■ **Data records**:
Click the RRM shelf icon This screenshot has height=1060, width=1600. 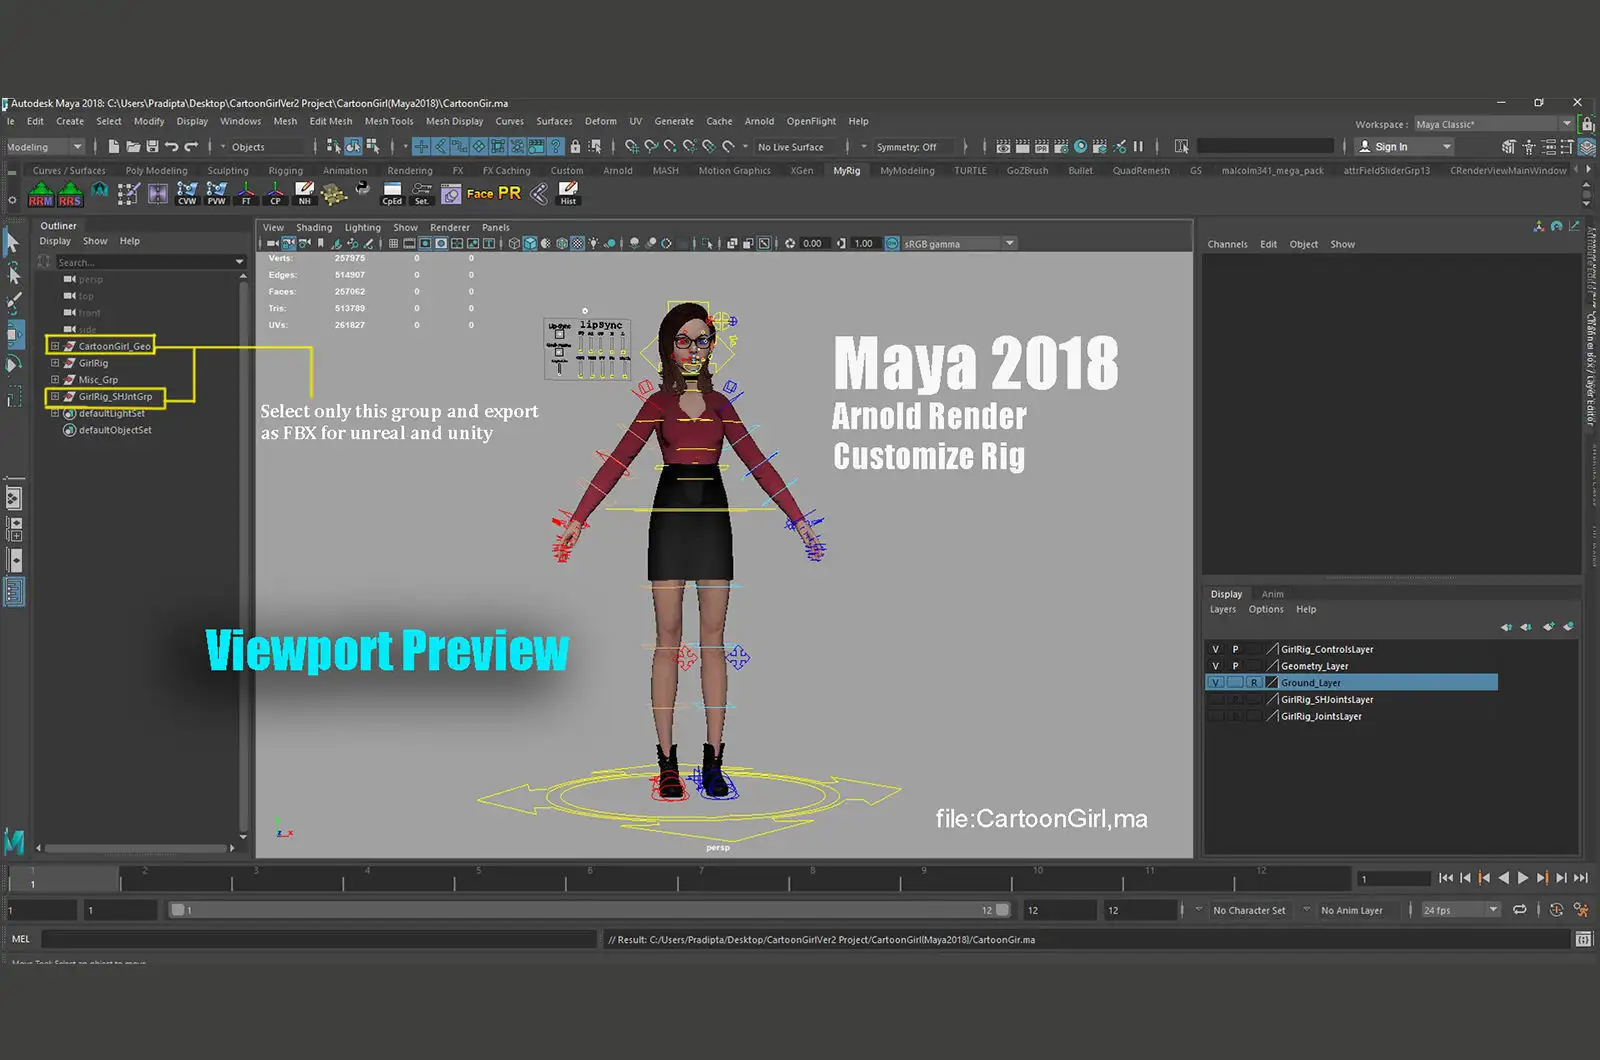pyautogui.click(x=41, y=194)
* * *
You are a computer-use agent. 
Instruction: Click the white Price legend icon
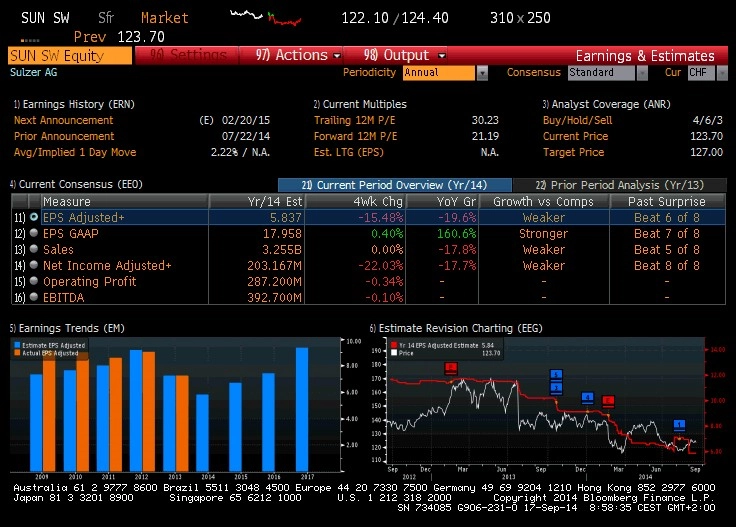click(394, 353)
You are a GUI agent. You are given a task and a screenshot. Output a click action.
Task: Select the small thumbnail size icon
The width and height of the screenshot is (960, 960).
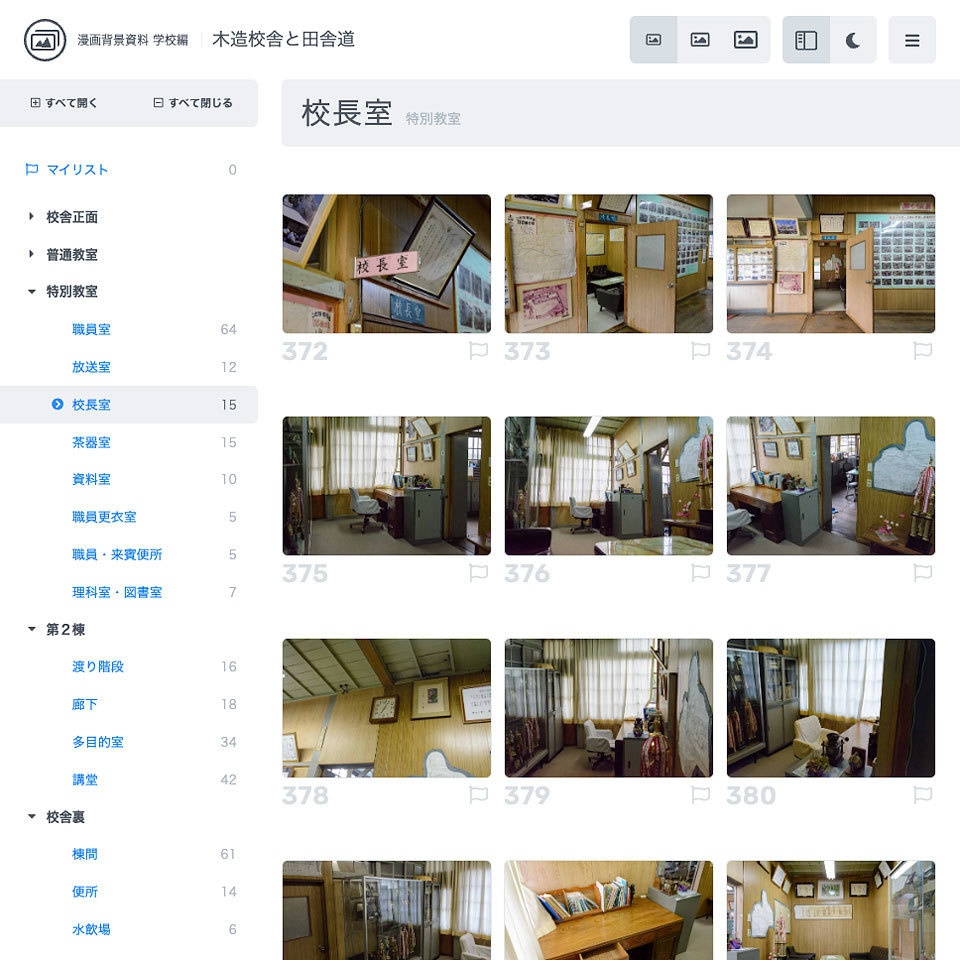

■ **Required work**:
Please, from the entries above, set down exactly the lines from the one containing "You are a GUI" through the one containing "The width and", and only those.

■ **Result below**:
You are a GUI agent. You are given a task and a screenshot. Output a click action.
Task: Select the small thumbnail size icon
The width and height of the screenshot is (960, 960).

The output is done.